This post is the release note for the insurance-governance package merge. For a full walkthrough of the governance workflow — model inventory, risk tier scoring, and PRA SS1/23 executive reports — see Model Risk Governance for UK Insurers.
We made a mistake with our initial packaging.
insurance-validation (statistical validation reports: Gini CI, A/E, Hosmer-Lemeshow, PSI, double-lift) and insurance-mrm (governance workflows: model inventory, risk tier scoring, executive committee packs) were shipped as separate libraries. The reasoning seemed sound at the time: validation is a statistical concern; MRM is a process concern; keep them separate.
The problem is that they are not actually separate. The validation report produces a JSON sidecar with a run_id. The MRM inventory takes that run_id and links it to the model record. The governance pack reads the RAG status from the validation output. These are not independent tools — they are a pipeline, and packaging them separately made every team that used both manage the coupling themselves.
In practice that meant: two installs, two pinned versions, and a non-trivial chance that the run_id schema the validation package was writing had drifted from the schema the MRM package was reading. That is a correctness risk in the governance layer, which is precisely the thing we built these tools to make reliable.
insurance-governance is the merge. One install, one import path, zero coupling to manage yourself.
pip install insurance-governance
What is in the package
The library has two subpackages: insurance_governance.validation and insurance_governance.mrm. At the top level, everything useful is re-exported.
from insurance_governance import (
ModelValidationReport,
ValidationModelCard,
MRMModelCard,
RiskTierScorer,
ModelInventory,
GovernanceReport,
)
The MRM tooling is covered in depth at Model Risk Governance for UK Insurers: Beyond the Excel Register. What follows covers the unified package and the integration behaviour that only works when both sides live together.
The validation side
ModelValidationReport runs nine test categories against a model’s validation set and produces a self-contained HTML report plus a JSON sidecar. The tests are mapped directly to PRA SS1/23 and FCA Consumer Duty obligations:
| Section | Regulatory anchor |
|---|---|
| Gini coefficient with 1,000-resample bootstrap 95% CI | SS1/23 Principle 4 |
| 10-band A/E lift chart with exact Poisson CI | SS1/23 Principle 4 |
| Hosmer-Lemeshow calibration test | SS1/23 Principle 4 |
| Double-lift chart (new vs incumbent) | SS1/23 Principle 4 |
| PSI on score distribution (train vs validation) | SS1/23 Principle 4 |
| Renewal cohort A/E by tenure band | FCA TR24/2 |
| Sub-segment calibration by categorical features | Consumer Duty / EP25/2 |
| Data quality (missingness, outliers, cardinality) | SS1/23 Principle 3 |
| Monitoring plan completeness | SS1/23 Principle 5 |
The overall RAG status (Green/Amber/Red) is computed from the worst-severity failure. A Hosmer-Lemeshow rejection moves the report to Amber. A renewal cohort A/E outside [0.85, 1.15] for the 5+ year tenure band moves it to Red. These thresholds are not configurable by default, because configurable thresholds mean every team sets different thresholds, and you end up with a Gini that means different things in different reports.
The minimal call:
import numpy as np
from insurance_governance import ModelValidationReport, ValidationModelCard
card = ValidationModelCard(
name="Motor Frequency v3.2",
version="3.2.0",
purpose="Predict claim frequency for UK motor portfolio",
methodology="CatBoost gradient boosting with Poisson objective",
target="claim_count",
features=["age", "vehicle_age", "area", "vehicle_group"],
limitations=["No telematics data"],
owner="Pricing Team",
)
report = ModelValidationReport(model_card=card, y_val=y_val, y_pred_val=y_pred_val)

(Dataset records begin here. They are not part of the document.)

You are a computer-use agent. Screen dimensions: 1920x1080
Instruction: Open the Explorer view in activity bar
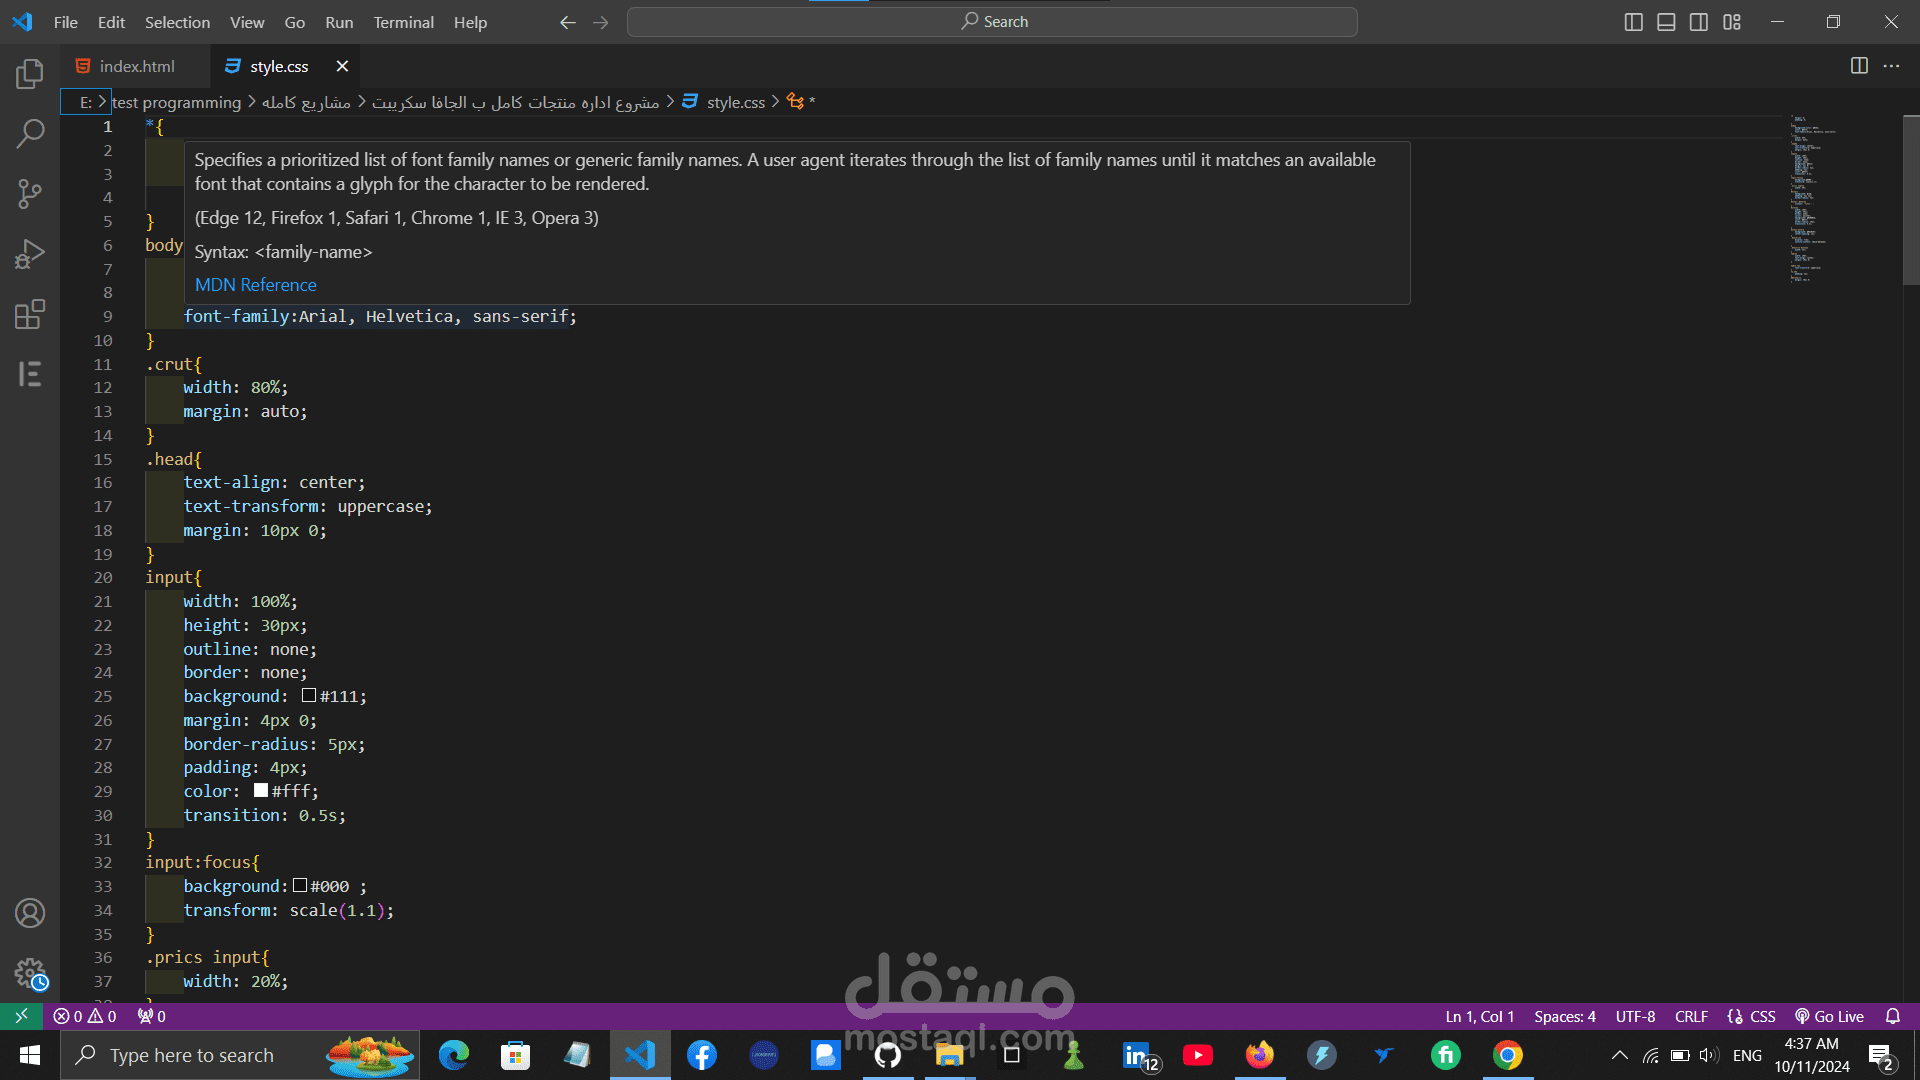tap(30, 73)
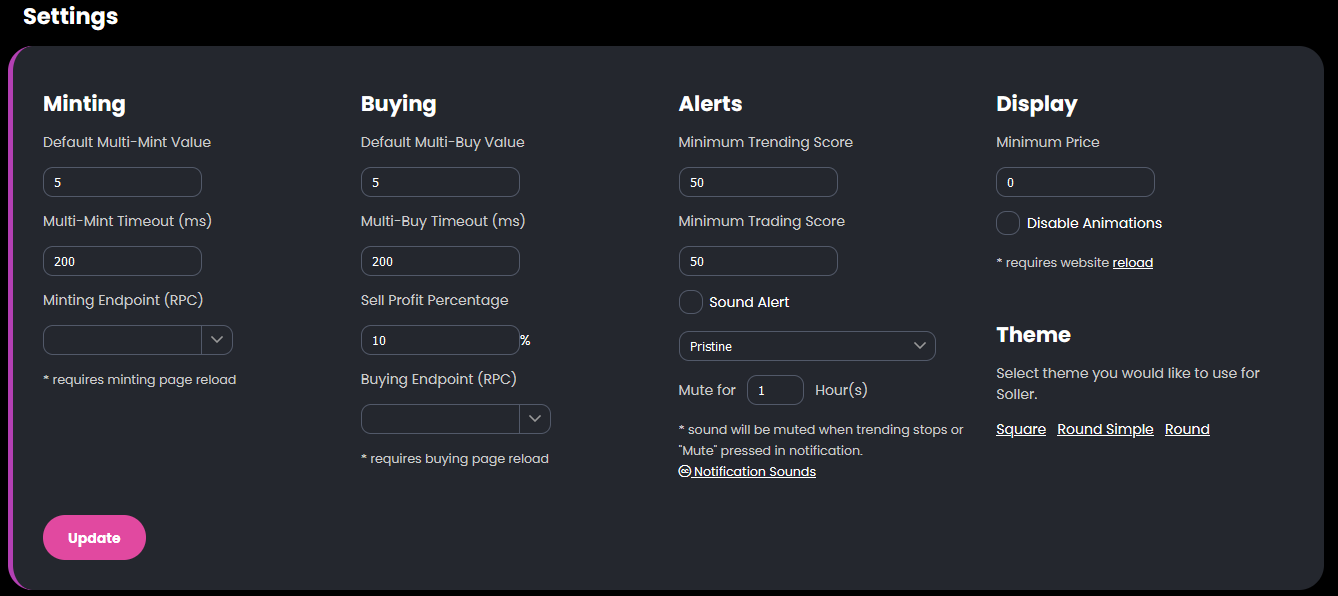Focus the Minimum Trending Score field
Image resolution: width=1338 pixels, height=596 pixels.
click(758, 182)
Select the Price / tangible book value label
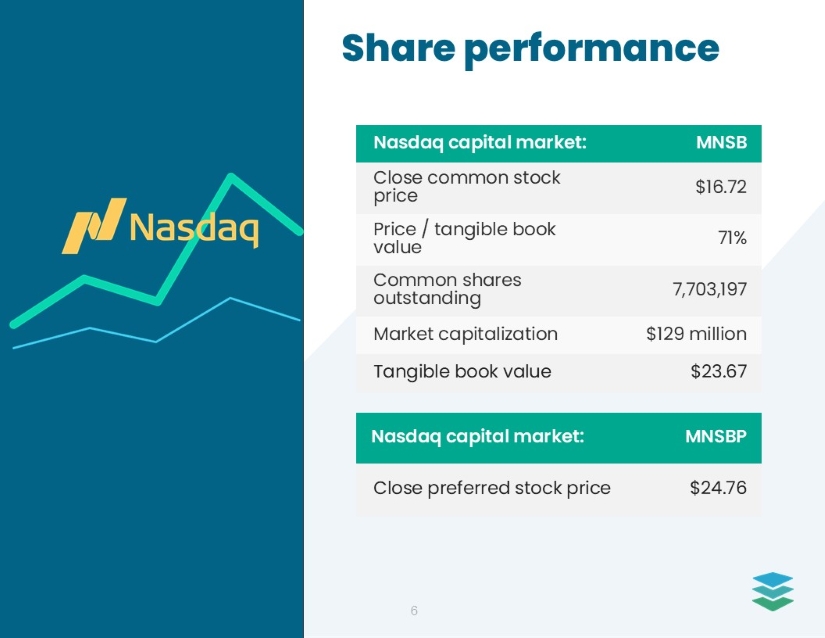The width and height of the screenshot is (825, 638). (464, 238)
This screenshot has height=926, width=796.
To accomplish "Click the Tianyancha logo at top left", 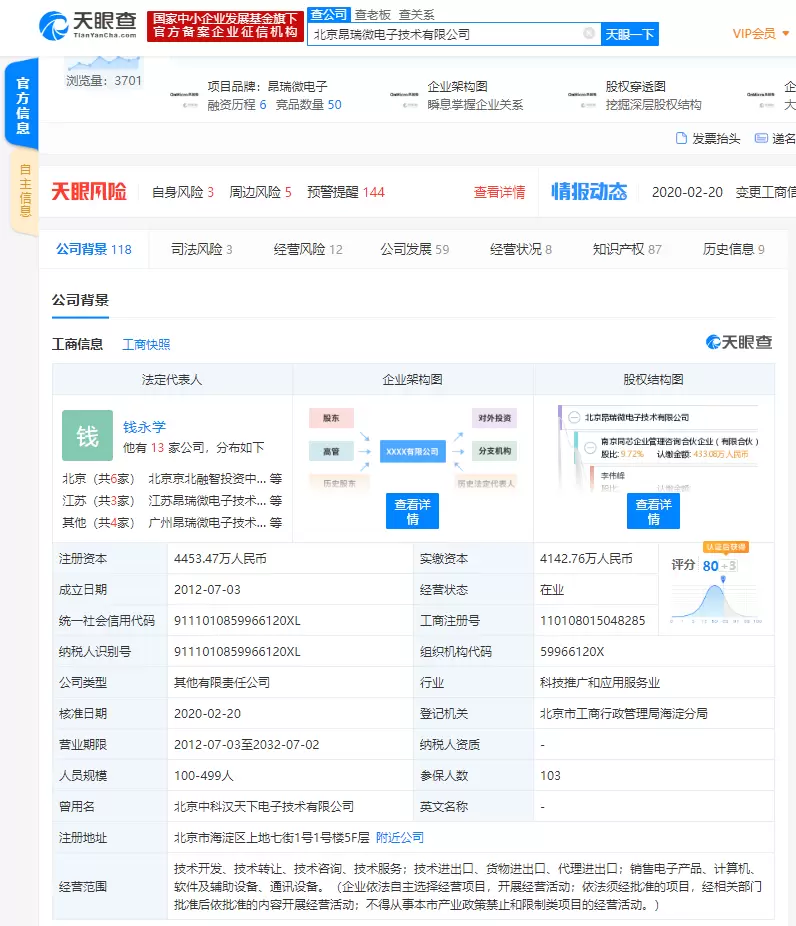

report.generate("validation_report.html")
report.to_json("validation_report.json")
The JSON sidecar carries the run_id UUID, the RAG status, and all test metrics in a machine-readable structure. That UUID is the connection point to the MRM layer.
The MRM side
RiskTierScorer assigns a risk tier from a 0-100 composite score across six dimensions: GWP impacted, model complexity, external data use, how long since last independent validation, drift trigger history, and regulatory exposure (production status, regulatory use, customer-facing pricing).
The scoring is auditable: each dimension contributes a documented number of points, and TierResult.rationale returns the full breakdown as a string. When a Tier 1 assignment is questioned at the Model Risk Committee, the answer is not “judgement” — it is: GWP £125m (25.0 pts) + high complexity GBM (20.0 pts) + champion deployment + customer-facing pricing (16.3 pts) = 72.1/100. Threshold for Tier 1 is ≥ 60. That is the answer.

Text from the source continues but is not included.